WHAT THE TASK ASKS. In the material below, rename "chatbot" to "assistant" and write the lines out again with nothing else changed. Omit the pictures.

---------- DATA

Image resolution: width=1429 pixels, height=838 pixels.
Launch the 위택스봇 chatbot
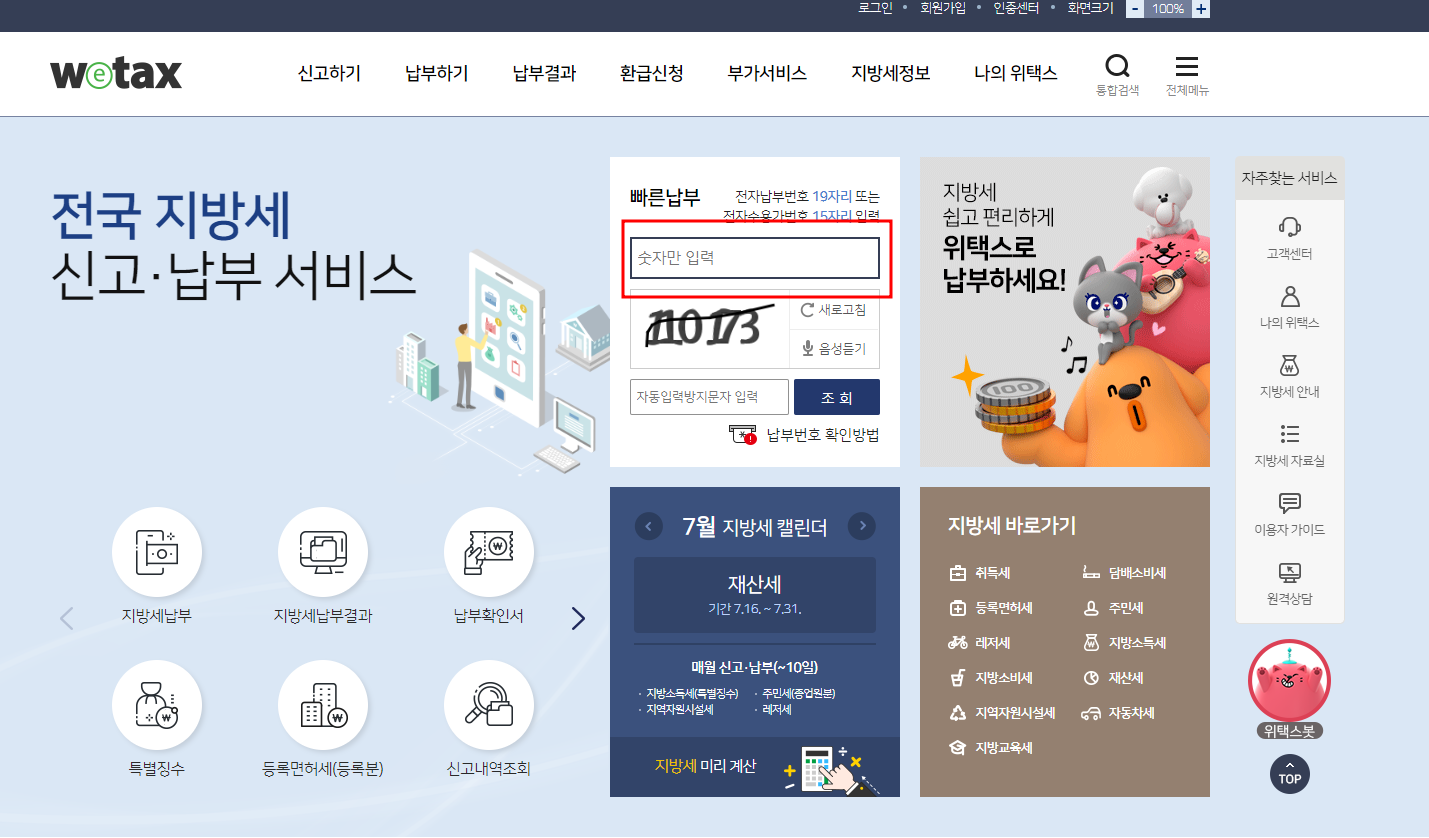[x=1289, y=681]
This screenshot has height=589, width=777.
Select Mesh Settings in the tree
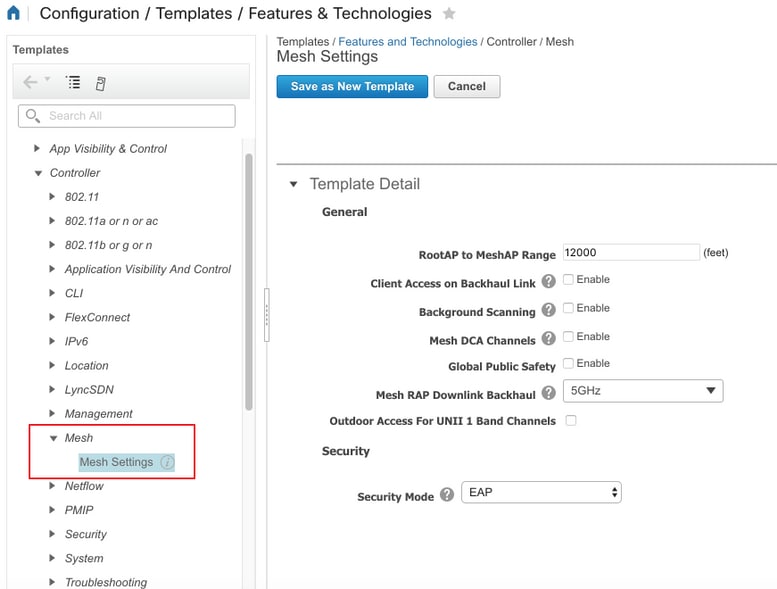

--------------------

ANSWER TO THE TASK.
Image resolution: width=1429 pixels, height=838 pixels.
Launch the 위택스봇 assistant
[x=1289, y=681]
This screenshot has height=589, width=777.
Select Mesh Settings in the tree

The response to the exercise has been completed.